# Data records
== Segment start ==
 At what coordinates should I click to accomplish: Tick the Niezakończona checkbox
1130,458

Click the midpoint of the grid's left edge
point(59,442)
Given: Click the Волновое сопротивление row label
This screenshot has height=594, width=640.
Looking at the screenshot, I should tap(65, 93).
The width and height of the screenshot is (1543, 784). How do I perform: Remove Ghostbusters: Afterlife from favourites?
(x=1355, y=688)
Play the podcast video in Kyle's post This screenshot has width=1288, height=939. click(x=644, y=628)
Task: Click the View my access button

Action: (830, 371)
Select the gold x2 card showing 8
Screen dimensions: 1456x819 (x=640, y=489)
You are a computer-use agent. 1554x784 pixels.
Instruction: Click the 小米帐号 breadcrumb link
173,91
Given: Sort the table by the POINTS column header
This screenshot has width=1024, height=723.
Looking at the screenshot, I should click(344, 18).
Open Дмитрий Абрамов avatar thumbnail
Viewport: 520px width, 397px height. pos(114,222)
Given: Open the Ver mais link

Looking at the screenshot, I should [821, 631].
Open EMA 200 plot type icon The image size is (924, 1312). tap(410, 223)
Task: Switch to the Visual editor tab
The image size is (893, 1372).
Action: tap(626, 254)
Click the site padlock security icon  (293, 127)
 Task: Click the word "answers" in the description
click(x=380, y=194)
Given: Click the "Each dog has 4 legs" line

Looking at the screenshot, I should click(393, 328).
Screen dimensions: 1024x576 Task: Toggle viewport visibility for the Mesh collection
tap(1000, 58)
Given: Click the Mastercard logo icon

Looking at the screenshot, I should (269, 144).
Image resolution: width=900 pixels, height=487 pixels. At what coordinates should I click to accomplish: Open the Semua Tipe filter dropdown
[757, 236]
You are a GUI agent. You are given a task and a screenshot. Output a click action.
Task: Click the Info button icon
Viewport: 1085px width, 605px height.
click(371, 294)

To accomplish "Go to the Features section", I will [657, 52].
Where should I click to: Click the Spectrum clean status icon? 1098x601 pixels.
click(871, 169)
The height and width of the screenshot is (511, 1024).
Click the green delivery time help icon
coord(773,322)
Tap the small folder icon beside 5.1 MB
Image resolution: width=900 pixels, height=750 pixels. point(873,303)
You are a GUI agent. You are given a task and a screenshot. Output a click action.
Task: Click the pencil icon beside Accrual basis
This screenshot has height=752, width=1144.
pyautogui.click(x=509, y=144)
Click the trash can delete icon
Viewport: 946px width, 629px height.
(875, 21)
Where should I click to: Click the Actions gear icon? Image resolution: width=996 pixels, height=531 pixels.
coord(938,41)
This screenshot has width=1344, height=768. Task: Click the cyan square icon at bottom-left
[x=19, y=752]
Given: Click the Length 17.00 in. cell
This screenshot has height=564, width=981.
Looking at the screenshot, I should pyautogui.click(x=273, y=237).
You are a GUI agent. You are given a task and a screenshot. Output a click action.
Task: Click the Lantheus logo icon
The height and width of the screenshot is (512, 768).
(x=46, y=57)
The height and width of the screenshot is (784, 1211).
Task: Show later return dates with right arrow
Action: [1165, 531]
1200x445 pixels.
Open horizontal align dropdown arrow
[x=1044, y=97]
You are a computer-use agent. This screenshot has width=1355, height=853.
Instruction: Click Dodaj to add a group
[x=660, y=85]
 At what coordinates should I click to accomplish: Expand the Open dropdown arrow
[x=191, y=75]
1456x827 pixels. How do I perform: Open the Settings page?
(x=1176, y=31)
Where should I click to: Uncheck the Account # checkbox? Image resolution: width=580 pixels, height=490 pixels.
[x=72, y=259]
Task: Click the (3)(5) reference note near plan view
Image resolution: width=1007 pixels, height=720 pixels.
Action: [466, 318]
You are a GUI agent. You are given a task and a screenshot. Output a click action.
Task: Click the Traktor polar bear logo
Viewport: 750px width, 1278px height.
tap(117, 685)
== Segment end ==
# Instructions to follow
Copy the whole listing above once more, character for character.

# Answer to this problem
 At what coordinates should I click to accomplish: Tick the Niezakończona checkbox
1130,458

Click the midpoint of the grid's left edge
point(59,442)
Given: Click the Волновое сопротивление row label
This screenshot has height=594, width=640.
Looking at the screenshot, I should tap(65, 93).
The width and height of the screenshot is (1543, 784). How do I perform: Remove Ghostbusters: Afterlife from favourites?
(x=1355, y=688)
Play the podcast video in Kyle's post This screenshot has width=1288, height=939. click(x=644, y=628)
Task: Click the View my access button

Action: (830, 371)
Select the gold x2 card showing 8
Screen dimensions: 1456x819 (x=640, y=489)
You are a computer-use agent. 1554x784 pixels.
Instruction: Click the 小米帐号 breadcrumb link
173,91
Given: Sort the table by the POINTS column header
This screenshot has width=1024, height=723.
Looking at the screenshot, I should click(344, 18).
Open Дмитрий Абрамов avatar thumbnail
Viewport: 520px width, 397px height. pos(114,222)
Given: Open the Ver mais link

Looking at the screenshot, I should [821, 631].
Open EMA 200 plot type icon The image size is (924, 1312). tap(410, 223)
Task: Switch to the Visual editor tab
The image size is (893, 1372).
Action: tap(626, 254)
Click the site padlock security icon  (293, 127)
 Task: Click the word "answers" in the description
click(x=380, y=194)
Given: Click the "Each dog has 4 legs" line

Looking at the screenshot, I should click(393, 328).
Screen dimensions: 1024x576 Task: Toggle viewport visibility for the Mesh collection
tap(1000, 58)
Given: Click the Mastercard logo icon

Looking at the screenshot, I should (269, 144).
Image resolution: width=900 pixels, height=487 pixels. At what coordinates should I click to accomplish: Open the Semua Tipe filter dropdown
[757, 236]
You are a GUI agent. You are given a task and a screenshot. Output a click action.
Task: Click the Info button icon
Viewport: 1085px width, 605px height.
click(371, 294)

To accomplish "Go to the Features section", I will [657, 52].
Where should I click to: Click the Spectrum clean status icon? 1098x601 pixels.
click(871, 169)
The height and width of the screenshot is (511, 1024).
Click the green delivery time help icon
coord(773,322)
Tap the small folder icon beside 5.1 MB
Image resolution: width=900 pixels, height=750 pixels. point(873,303)
You are a GUI agent. You are given a task and a screenshot. Output a click action.
Task: Click the pencil icon beside Accrual basis
This screenshot has height=752, width=1144.
pyautogui.click(x=509, y=144)
Click the trash can delete icon
Viewport: 946px width, 629px height.
(875, 21)
Where should I click to: Click the Actions gear icon? Image resolution: width=996 pixels, height=531 pixels.
coord(938,41)
This screenshot has width=1344, height=768. Task: Click the cyan square icon at bottom-left
[x=19, y=752]
Given: Click the Length 17.00 in. cell
This screenshot has height=564, width=981.
Looking at the screenshot, I should pyautogui.click(x=273, y=237).
You are a GUI agent. You are given a task and a screenshot. Output a click action.
Task: Click the Lantheus logo icon
The height and width of the screenshot is (512, 768).
(x=46, y=57)
The height and width of the screenshot is (784, 1211).
Task: Show later return dates with right arrow
Action: [1165, 531]
1200x445 pixels.
Open horizontal align dropdown arrow
[x=1044, y=97]
You are a computer-use agent. This screenshot has width=1355, height=853.
Instruction: Click Dodaj to add a group
[x=660, y=85]
 At what coordinates should I click to accomplish: Expand the Open dropdown arrow
[x=191, y=75]
1456x827 pixels. How do I perform: Open the Settings page?
(x=1176, y=31)
Where should I click to: Uncheck the Account # checkbox? Image resolution: width=580 pixels, height=490 pixels.
[x=72, y=259]
Task: Click the (3)(5) reference note near plan view
Image resolution: width=1007 pixels, height=720 pixels.
Action: [466, 318]
You are a GUI agent. You are given a task and a screenshot. Output a click action.
Task: Click the Traktor polar bear logo
Viewport: 750px width, 1278px height.
tap(117, 685)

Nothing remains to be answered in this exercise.